**EXERCISE OBJECTIVE**
Pull out every line below that contains the string "green" and copy each one in full. Matching is case-sensitive.

**ENTRIES**
## Start

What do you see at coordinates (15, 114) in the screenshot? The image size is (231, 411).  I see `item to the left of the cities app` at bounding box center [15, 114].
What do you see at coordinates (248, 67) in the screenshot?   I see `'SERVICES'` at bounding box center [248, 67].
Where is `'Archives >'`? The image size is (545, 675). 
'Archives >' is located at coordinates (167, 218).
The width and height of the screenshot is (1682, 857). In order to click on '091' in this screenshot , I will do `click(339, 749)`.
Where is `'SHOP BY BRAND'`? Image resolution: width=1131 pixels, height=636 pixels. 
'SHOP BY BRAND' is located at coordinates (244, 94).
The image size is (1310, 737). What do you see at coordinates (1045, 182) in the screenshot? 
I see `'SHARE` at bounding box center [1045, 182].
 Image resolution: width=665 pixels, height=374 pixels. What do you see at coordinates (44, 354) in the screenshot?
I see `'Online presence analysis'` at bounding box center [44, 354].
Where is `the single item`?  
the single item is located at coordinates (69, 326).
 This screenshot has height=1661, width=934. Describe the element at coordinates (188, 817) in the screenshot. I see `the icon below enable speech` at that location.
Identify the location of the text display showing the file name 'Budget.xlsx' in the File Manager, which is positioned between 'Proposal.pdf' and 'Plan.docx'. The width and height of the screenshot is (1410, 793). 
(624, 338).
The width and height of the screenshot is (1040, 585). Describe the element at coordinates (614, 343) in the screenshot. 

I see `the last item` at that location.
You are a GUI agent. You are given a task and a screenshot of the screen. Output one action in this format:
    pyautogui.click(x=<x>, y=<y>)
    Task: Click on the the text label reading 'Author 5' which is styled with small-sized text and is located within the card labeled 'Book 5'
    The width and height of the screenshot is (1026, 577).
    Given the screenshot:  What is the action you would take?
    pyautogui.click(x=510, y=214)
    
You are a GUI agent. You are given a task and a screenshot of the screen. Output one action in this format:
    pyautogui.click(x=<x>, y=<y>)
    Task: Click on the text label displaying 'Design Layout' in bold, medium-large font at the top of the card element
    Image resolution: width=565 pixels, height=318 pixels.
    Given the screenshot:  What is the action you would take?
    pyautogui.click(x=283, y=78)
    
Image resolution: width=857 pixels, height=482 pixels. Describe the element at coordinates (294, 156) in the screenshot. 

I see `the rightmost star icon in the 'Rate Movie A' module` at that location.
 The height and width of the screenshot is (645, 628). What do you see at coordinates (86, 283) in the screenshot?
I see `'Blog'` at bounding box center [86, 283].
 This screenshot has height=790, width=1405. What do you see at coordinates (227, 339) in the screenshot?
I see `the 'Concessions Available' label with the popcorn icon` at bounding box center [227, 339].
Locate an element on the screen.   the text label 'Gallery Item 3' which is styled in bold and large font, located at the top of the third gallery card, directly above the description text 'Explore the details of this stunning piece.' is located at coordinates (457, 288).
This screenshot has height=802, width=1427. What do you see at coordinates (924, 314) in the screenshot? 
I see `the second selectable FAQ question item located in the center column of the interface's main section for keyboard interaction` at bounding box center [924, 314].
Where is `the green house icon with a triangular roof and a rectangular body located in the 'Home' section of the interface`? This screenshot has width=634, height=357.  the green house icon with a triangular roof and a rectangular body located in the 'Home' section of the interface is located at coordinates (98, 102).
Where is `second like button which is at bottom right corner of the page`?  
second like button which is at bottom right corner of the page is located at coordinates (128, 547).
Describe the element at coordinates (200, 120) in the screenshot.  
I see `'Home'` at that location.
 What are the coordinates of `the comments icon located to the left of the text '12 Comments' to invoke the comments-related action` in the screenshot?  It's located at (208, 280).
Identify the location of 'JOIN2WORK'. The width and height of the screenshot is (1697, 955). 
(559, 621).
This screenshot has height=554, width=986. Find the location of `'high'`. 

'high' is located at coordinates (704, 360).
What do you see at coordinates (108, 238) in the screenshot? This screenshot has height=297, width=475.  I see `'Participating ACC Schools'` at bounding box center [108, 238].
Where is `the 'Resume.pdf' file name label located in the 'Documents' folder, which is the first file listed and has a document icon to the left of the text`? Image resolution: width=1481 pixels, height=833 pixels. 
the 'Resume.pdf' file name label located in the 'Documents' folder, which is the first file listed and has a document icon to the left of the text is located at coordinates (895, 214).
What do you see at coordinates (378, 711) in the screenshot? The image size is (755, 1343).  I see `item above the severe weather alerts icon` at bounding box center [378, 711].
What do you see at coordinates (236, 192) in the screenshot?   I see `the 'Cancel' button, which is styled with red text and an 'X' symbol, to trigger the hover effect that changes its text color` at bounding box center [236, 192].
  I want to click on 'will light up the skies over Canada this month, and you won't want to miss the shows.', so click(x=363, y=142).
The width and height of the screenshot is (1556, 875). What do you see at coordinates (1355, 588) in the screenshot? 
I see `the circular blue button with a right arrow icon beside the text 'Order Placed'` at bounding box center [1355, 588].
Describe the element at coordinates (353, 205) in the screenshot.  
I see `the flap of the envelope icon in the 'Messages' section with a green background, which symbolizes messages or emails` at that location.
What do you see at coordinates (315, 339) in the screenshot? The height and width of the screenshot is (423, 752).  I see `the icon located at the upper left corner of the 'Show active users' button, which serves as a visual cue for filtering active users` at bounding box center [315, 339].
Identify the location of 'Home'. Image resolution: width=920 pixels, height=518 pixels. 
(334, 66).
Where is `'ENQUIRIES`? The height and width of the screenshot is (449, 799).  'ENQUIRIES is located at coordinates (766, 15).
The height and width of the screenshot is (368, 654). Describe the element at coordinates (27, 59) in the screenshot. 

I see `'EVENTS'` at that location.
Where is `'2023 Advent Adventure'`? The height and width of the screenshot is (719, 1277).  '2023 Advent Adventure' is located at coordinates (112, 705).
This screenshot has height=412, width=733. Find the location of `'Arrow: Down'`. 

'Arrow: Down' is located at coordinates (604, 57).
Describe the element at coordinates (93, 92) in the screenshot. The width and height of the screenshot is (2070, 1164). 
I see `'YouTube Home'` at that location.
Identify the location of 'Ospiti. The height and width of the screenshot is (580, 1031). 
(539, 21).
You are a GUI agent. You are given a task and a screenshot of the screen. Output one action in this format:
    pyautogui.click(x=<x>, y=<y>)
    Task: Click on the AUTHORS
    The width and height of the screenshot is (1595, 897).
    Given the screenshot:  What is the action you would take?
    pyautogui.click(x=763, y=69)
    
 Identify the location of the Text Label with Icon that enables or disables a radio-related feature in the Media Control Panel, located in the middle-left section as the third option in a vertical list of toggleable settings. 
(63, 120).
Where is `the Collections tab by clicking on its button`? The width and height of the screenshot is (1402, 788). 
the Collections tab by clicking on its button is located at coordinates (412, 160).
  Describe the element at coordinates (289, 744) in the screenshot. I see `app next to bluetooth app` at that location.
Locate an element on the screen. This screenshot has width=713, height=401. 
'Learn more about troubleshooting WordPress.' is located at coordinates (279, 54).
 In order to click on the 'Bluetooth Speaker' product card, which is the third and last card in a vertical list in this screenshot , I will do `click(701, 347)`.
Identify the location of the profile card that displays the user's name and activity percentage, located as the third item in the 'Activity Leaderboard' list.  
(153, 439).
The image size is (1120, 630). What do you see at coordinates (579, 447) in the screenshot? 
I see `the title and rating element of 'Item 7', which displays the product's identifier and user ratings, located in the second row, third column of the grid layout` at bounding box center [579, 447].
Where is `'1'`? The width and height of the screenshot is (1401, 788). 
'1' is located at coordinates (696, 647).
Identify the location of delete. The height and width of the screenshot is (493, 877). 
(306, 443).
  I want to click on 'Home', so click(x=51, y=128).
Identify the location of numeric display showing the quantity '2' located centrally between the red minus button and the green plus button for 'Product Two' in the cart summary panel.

## End

**SOLUTION TO THE EXERCISE**
Where is `the green house icon with a triangular roof and a rectangular body located in the 'Home' section of the interface`? This screenshot has width=634, height=357.  the green house icon with a triangular roof and a rectangular body located in the 'Home' section of the interface is located at coordinates (98, 102).
I see `the flap of the envelope icon in the 'Messages' section with a green background, which symbolizes messages or emails` at that location.
Identify the location of numeric display showing the quantity '2' located centrally between the red minus button and the green plus button for 'Product Two' in the cart summary panel.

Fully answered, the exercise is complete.